Overnight oats are a wonderful option for an on-the-go breakfast. Technically, our bodies work best at digesting, absorbing and utilizing food when we are in a calm environment with little distraction from the process of eating. However, sometimes we are just too busy to take that much time to focus on every meal. When that happens, simple and easy to digest meals made from whole foods and not too many ingredients can be a way to get nourished without giving the body too much work. Overnight oats are easy to throw together the night before, then they thicken up and their flavours deepen while you sleep and by the time you wake up they are ready to grab and go.Chai tea is made from a blend of fragrant spices like cloves, black pepper and cinnamon- several of which can have an anti-inflammatory effect on the body. They have traditionally been used for thousands of years to help with digestion and they are considered to have warming properties, thus they can make a food extra comforting on cold mornings, even when the food itself is not boiling hot. Chai often also contains black tea, which has some caffeine but can still be easier on the body than coffee. Alternatively there are blends with naturally caffeine-free rooibos tea or just with the spices themselves. The main ingredients are oats of course, and nut milk which softens the oats overnight as they sit. To get the chai flavour I simply brought the milk and tea to a simmer then let it steep for a few minutes before straining it and adding the chai milk to the other ingredients. Some dried cranberries add texture variety and a slightly sour flavour while the dates add in lots of natural sweetness to keep it balanced. Some chia seeds plump up and thicken the mixture, and along with some hazelnut butter they make oats extra creamy.Plain Greek yogurt, banana and dried pomegranate arils are some optional toppings but any preferred fruit, nuts, seeds and/or granola can be used.

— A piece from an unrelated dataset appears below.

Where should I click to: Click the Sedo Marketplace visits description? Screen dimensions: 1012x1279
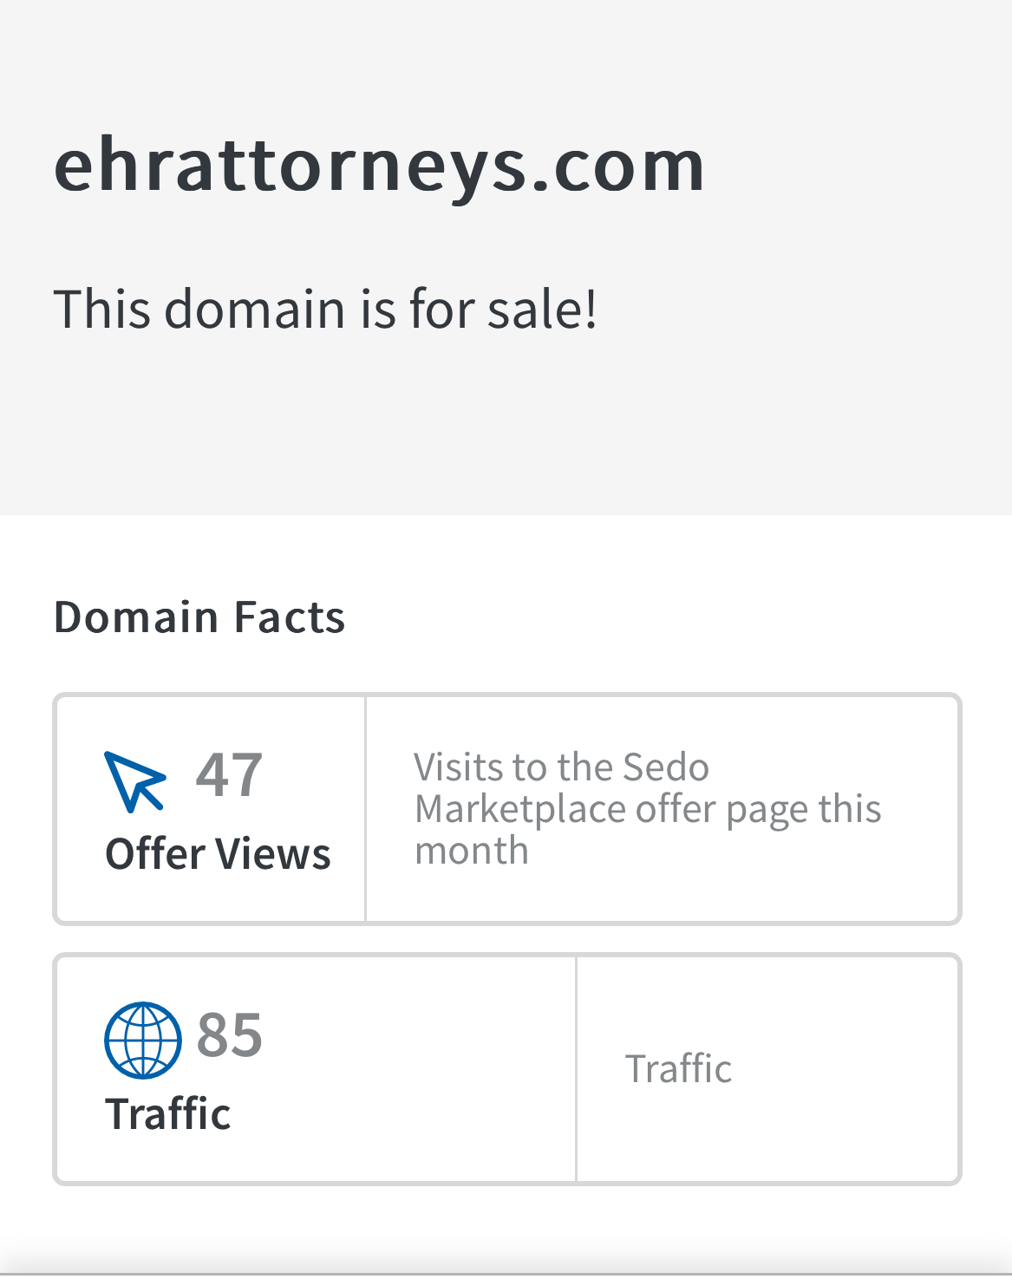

Cranberry Chai Overnight Oats
 
Prep time
Cook time
Total time
 
Serves: 2
INGREDIENTS:
  • 1½ cups unsweetened cashew milk (or any preferred type)
  • 1 cup oats
  • ⅓ cup dried cranberries
  • 4 Medjool dates
  • 2 tablespoons chia seeds
  • 2 tablespoons hazelnut butter (or any preferred type)

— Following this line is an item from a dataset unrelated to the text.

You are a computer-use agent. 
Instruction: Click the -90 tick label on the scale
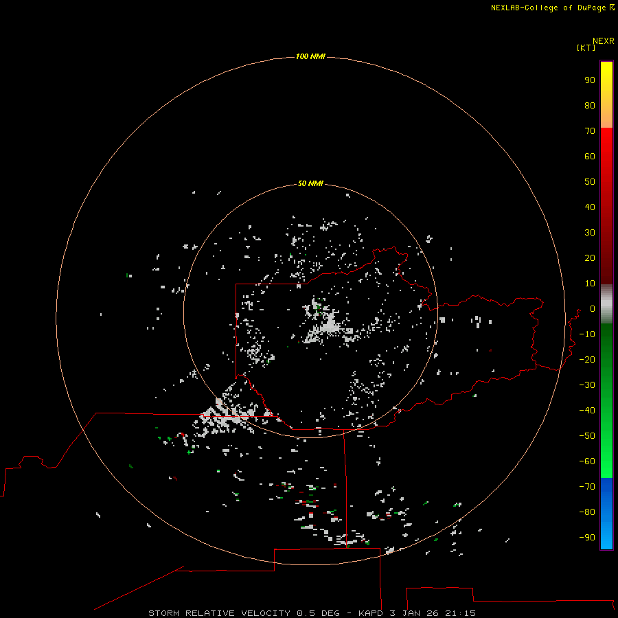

  • 2 tablespoons chai tea (or 2 tea bags)
  • Optional toppings: 1 banana, plain Greek yogurt, dried pomegranate arils
DIRECTIONS:
  1. Place the tea and milk in a small pot on the stove over medium heat. Bring to a light simmer (little bubbles should just be starting to come to the surface; should take 3-5 minutes). Then turn the heat down to low and leave it to steep. The amount of steep time will depend on personal preference and the particular chai blend used. Do a taste test around 3 minutes in and if it's not strong enough give it an extra 2 minutes. If the blend contains tea it shouldn't be steeped much longer than 5 minutes otherwise it can become bitter. Strain and discard the tea and place the flavoured milk into a blender with the dates.

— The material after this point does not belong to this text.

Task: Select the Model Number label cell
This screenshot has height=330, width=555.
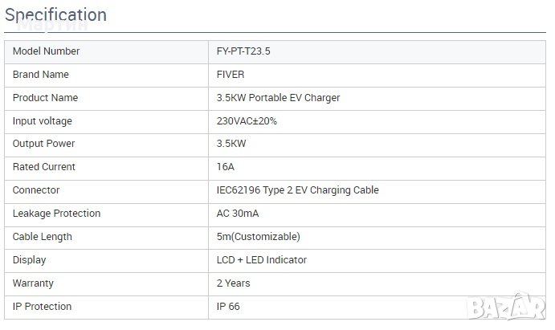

  2. Leave the milk aside to cool for a couple minutes and place the oats, cranberries, hazelnut butter and chia seeds in a medium sized bowl.
  3. Blend the milk and dates until smooth then add them to the oats and stir to combine (to save time in the morning they can be divided into portable containers now). Cover with an airtight seal and place the mixture in the fridge for a minimum of 6 hours.
  4. Remove from the fridge, add any desired toppings and enjoy. Any leftovers can be kept in the fridge in an airtight container for an extra day or two.